This is one of the few cases in brewing where "It doesn't really matter".

An IC chiller demands the wort be kept moving, and that makes stratification impossible, hence the direction of water flow is moot...

Cheers!
 
Agree with the above, but I wonder if one is lax w/ stirring, would it be better to have the input at the top of the chiller hoping to chill the top of the wort and have it "fall" to the hotter wort below, resulting in passive mixing?

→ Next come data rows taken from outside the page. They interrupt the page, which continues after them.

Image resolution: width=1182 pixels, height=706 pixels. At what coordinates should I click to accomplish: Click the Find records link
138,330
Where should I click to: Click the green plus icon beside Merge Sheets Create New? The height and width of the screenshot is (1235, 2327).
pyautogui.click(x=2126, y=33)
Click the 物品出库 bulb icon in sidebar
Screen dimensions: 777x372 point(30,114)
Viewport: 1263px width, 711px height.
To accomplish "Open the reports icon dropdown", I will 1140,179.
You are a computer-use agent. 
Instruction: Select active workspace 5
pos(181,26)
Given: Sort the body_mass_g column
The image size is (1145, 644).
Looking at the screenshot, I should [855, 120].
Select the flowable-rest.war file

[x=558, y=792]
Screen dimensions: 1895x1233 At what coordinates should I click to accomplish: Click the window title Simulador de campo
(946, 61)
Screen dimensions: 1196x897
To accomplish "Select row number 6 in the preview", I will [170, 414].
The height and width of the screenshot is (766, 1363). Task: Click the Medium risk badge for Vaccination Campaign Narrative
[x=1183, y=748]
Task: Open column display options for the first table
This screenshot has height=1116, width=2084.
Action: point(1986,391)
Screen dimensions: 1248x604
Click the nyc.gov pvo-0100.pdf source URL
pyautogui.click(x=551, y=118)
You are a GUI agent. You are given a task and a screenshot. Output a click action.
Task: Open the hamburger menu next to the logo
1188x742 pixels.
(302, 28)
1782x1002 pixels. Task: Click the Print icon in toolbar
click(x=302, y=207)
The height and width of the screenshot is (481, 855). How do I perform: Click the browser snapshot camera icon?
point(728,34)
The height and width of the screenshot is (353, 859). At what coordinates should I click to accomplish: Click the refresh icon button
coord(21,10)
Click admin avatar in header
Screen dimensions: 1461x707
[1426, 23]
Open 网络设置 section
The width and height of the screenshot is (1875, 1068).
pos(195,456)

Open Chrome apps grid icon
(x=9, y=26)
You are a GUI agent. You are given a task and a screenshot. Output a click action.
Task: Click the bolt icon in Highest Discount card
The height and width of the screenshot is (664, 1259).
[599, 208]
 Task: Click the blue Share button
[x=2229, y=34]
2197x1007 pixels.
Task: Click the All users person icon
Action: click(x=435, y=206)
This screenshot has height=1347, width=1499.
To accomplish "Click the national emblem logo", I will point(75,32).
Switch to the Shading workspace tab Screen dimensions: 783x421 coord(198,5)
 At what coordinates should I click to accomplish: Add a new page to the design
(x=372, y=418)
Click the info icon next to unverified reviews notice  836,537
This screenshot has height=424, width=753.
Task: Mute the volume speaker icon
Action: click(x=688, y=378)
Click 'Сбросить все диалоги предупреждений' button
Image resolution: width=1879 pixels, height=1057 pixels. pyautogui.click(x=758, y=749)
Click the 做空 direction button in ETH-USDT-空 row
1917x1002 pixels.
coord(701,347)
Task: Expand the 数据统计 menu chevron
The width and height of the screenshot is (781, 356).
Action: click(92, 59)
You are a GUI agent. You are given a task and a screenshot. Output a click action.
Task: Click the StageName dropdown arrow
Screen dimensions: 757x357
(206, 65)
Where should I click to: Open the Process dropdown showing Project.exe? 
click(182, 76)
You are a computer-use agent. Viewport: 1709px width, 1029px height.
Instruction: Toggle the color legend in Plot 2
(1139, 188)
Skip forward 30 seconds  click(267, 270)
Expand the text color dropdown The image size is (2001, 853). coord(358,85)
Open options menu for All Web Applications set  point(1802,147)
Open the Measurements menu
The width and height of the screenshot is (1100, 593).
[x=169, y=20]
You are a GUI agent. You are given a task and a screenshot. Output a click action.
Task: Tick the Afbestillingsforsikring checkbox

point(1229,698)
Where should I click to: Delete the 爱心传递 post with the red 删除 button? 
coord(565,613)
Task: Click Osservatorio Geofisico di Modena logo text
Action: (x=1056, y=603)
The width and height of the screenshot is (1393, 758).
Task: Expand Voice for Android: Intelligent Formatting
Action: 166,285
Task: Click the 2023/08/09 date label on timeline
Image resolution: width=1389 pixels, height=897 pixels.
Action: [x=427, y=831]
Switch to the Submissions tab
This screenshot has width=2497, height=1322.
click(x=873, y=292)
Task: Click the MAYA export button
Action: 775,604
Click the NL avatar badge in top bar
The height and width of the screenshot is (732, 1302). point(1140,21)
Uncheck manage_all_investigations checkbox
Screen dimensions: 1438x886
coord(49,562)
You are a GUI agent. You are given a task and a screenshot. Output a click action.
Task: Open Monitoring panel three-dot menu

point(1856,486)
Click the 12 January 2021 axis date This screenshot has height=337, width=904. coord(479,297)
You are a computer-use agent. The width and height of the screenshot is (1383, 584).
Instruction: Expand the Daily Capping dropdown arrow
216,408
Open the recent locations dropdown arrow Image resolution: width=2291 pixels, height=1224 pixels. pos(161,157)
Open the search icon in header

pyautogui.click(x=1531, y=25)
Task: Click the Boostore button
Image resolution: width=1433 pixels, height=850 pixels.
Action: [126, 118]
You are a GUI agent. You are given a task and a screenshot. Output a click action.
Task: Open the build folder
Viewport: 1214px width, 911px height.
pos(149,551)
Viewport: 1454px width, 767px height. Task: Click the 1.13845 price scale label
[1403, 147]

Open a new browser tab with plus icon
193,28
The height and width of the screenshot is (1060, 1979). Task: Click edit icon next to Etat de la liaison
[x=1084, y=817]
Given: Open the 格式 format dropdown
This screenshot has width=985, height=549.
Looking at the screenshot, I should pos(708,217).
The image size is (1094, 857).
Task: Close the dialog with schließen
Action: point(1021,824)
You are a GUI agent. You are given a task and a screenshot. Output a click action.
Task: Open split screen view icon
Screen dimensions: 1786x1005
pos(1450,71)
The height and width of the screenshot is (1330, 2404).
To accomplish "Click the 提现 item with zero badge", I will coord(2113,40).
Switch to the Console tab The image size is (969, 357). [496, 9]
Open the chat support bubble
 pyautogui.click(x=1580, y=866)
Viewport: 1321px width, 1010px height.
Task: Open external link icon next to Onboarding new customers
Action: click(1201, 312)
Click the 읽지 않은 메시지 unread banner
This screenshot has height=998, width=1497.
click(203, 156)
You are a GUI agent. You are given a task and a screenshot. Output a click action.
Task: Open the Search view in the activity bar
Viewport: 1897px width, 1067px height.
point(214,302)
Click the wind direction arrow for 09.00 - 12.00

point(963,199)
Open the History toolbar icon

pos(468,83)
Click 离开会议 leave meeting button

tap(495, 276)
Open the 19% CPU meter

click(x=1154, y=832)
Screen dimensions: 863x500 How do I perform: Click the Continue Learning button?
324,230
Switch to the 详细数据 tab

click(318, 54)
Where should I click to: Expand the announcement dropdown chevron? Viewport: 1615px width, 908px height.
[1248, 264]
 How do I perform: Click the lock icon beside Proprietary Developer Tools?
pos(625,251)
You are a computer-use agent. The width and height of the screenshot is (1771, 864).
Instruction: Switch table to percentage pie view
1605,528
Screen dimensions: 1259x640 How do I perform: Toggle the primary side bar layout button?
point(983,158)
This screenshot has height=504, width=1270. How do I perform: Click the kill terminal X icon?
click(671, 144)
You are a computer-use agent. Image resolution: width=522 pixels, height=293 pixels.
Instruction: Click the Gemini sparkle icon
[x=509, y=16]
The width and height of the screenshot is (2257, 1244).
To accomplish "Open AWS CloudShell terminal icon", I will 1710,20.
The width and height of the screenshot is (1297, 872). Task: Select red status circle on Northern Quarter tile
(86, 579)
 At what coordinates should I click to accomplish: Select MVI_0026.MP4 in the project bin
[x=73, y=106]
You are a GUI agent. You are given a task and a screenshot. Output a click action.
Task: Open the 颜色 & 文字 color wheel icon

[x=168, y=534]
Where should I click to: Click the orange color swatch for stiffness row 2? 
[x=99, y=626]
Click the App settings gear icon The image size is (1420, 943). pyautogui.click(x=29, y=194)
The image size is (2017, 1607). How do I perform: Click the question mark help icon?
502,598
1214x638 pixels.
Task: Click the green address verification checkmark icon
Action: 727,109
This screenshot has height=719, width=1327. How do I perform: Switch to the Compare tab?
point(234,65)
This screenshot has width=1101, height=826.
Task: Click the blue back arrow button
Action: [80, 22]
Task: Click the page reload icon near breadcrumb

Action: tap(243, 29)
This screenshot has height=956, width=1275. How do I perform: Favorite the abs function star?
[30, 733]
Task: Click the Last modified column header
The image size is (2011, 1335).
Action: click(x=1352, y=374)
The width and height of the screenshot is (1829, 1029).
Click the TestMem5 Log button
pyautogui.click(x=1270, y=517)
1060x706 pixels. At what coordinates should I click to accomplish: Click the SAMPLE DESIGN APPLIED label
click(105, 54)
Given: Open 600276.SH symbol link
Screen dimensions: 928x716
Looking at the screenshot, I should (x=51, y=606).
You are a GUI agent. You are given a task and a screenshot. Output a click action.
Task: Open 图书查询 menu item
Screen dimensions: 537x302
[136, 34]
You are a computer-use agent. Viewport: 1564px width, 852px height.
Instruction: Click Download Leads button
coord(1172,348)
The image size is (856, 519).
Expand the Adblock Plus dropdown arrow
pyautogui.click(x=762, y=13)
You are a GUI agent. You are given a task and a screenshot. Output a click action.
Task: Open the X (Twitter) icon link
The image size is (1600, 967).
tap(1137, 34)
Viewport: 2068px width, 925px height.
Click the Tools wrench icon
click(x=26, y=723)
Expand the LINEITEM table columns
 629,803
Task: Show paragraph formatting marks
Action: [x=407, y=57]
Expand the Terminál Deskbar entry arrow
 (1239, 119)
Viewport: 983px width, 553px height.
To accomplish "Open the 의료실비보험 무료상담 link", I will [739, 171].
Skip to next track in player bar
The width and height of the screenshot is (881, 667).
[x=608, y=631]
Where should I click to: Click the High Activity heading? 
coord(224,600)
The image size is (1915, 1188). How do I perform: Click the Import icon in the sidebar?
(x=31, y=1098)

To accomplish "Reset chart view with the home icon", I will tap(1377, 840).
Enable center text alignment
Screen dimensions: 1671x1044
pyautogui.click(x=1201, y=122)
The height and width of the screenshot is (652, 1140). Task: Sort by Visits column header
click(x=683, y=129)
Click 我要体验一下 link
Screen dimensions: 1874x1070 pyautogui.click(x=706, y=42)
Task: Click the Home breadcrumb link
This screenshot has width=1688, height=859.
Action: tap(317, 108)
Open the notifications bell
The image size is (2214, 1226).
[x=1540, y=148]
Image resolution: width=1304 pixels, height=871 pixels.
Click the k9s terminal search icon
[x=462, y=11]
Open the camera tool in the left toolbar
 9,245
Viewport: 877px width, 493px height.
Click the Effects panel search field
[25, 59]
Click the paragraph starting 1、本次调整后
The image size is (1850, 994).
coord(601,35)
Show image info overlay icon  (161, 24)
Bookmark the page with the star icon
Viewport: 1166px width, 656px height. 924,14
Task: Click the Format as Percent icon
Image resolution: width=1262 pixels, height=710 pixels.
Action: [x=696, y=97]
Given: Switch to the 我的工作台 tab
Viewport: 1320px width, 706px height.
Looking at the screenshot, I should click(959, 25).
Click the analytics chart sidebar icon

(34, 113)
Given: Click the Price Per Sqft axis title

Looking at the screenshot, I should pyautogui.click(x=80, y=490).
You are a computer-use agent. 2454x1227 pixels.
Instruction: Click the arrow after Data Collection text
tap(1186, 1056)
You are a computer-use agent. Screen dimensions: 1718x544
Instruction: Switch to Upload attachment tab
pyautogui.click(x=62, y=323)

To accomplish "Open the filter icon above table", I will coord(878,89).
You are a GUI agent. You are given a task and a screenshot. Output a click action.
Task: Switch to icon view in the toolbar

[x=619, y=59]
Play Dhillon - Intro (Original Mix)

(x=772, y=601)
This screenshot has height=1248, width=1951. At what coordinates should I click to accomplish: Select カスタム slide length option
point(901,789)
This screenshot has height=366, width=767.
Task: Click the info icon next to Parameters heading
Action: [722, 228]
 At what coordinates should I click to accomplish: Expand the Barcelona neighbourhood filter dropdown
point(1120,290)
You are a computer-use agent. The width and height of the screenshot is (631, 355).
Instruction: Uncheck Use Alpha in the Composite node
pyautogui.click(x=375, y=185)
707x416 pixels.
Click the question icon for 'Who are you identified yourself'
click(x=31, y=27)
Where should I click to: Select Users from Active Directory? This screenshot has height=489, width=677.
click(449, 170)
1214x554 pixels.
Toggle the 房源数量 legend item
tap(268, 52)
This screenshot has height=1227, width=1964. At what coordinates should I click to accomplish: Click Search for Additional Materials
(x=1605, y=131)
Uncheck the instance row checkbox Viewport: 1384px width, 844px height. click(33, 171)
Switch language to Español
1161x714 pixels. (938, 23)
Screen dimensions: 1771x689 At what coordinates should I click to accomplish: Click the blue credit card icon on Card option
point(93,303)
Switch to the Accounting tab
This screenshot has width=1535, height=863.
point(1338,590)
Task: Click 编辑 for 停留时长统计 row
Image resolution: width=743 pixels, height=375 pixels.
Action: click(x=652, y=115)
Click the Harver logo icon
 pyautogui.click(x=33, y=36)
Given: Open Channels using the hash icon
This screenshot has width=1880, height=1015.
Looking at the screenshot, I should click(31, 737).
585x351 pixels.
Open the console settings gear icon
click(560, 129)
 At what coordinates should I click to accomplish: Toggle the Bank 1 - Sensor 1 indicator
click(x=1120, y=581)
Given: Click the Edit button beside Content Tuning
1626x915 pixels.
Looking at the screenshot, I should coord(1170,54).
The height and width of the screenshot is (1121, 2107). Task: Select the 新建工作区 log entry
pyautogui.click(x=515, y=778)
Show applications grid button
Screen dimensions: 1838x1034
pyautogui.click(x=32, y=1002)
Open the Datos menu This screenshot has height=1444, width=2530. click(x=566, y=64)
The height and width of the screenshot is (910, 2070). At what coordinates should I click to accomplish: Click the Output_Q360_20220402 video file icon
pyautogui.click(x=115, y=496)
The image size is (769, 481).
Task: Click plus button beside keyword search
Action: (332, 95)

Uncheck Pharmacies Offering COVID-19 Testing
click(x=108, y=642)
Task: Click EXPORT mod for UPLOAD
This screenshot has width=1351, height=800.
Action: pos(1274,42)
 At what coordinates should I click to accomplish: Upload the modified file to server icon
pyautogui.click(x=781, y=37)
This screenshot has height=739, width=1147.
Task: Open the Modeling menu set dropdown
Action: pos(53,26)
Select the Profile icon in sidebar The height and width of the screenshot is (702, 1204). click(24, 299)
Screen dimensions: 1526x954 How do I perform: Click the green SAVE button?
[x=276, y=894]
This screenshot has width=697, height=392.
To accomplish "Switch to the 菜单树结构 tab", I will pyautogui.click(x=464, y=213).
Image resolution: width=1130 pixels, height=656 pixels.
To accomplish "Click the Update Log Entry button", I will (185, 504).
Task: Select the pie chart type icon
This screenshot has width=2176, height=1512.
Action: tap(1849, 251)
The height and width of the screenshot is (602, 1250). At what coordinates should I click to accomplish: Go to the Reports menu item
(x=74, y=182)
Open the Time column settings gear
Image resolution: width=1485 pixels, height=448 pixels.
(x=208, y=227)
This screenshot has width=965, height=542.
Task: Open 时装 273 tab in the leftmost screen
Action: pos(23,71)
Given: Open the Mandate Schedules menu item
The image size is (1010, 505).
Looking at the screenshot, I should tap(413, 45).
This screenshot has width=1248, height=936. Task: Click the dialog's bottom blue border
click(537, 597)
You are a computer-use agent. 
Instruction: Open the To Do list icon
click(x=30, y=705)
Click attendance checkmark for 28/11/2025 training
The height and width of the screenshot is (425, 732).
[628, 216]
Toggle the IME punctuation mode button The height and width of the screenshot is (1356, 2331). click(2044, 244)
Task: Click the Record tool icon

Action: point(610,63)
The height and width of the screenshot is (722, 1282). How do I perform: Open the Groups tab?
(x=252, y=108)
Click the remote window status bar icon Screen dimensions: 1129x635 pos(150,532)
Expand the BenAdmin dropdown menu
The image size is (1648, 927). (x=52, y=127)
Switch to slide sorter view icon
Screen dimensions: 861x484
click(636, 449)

Idk, just a thought. Another reason I no chill / passive chill, Im lazy and hate babysitting a chiller....
 
That has never crossed my mind. My inlet is at the top of the coil and outlet is at the bottom. ...but I had to go look because I didn't know.
 
I plan to connect mine with the coldest water hitting the top coils first and working its way down. Heat rises, so this may be slightly more efficient.
 
Can't say it would matter or not. I cooled two five gallon kettles down to 60 last night in a tub. Took 25 minutes and I only stirred two times.
 
It's actually more efficient to have the cooler water next to the cooler wort, and warmer next to warmer, so you've got a temperature difference across the whole area of the chiller, versus a big difference at one end, and no difference – and, thus, no cooling – at the other. This is how counterflow and plate chillers are designed. Although, especially if you're stirring, it probably won't really make much of a difference on an immersion chiller.